As Kaplan recently warned, "For many years, arms control advocates have argued that low-yield nuclear weapons are destabilizing because they lower the threshold between conventional and nuclear war. They seem to be — they are designed to be — more usable as weapons of war, and therefore some president, in a crisis, might feel more tempted to use them."

On Friday, the same day that the Pentagon disclosed the nuclear exercise, the first contingent of US tanks, troops and equipment arrived in the German port of Bremerhaven for "Defender 2020." The exercise will involve 37,000 troops, including 20,000 soldiers transported across the Atlantic, in the largest US military deployment in Europe in 25 years.

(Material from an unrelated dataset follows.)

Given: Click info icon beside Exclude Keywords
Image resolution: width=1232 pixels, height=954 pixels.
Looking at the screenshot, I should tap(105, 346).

"The security order that Europe believed it had with Russia no longer works," Claudia Major, an expert in security and defense policy at a leading German think tank, told Deutsche Welle. "Russia is no longer a strategic partner. Europeans have to deal with the question again: 'How do we defend ourselves in Europe?'"

The Trump administration's threats against Russia come as the Democrats, joined by a faction of anti-Trump Republicans, intensify their anti-Russia campaign, centered on allegations that the Trump administration is insufficiently confrontational toward Moscow.

In a column titled "Why the Russians still prefer Trump," Washington Post columnist Max Boot defended his claim that Trump has been "soft" on Russia. He wrote: "It's true, as Republicans say, that Trump sent anti-tank missiles to Ukraine--but only under conditions that make them useless against Russia."

He continued, "In July 2017, Trump ended a covert program of training and supplying moderate Syrian rebels — 'a move long sought by Russia,' as the Post noted." Boot added, "Trump has facilitated Russian designs not only in Syria but also in Libya."

The Democratic impeachment drive was framed entirely on this pro-war basis, with Congressman Adam Schiff, speaking from the Senate floor on the second day of the impeachment trial of President Trump, declaring that "the United States aids Ukraine and her people so that we can fight Russia over there and we don't have to fight Russia here."

Last month, the Bulletin of Atomic Scientists, which for more than seven decades has maintained a Doomsday Clock, warned that human civilization is closer to midnight, i.e., total destruction, than at any other period in history, including the Cuban Missile Crisis at the height of the Cold War.

"Civilization-ending nuclear war — whether started by design, blunder, or simple miscommunication — is a genuine possibility," the group said in its annual report. "Any belief that the threat of nuclear war has been vanquished is a mirage."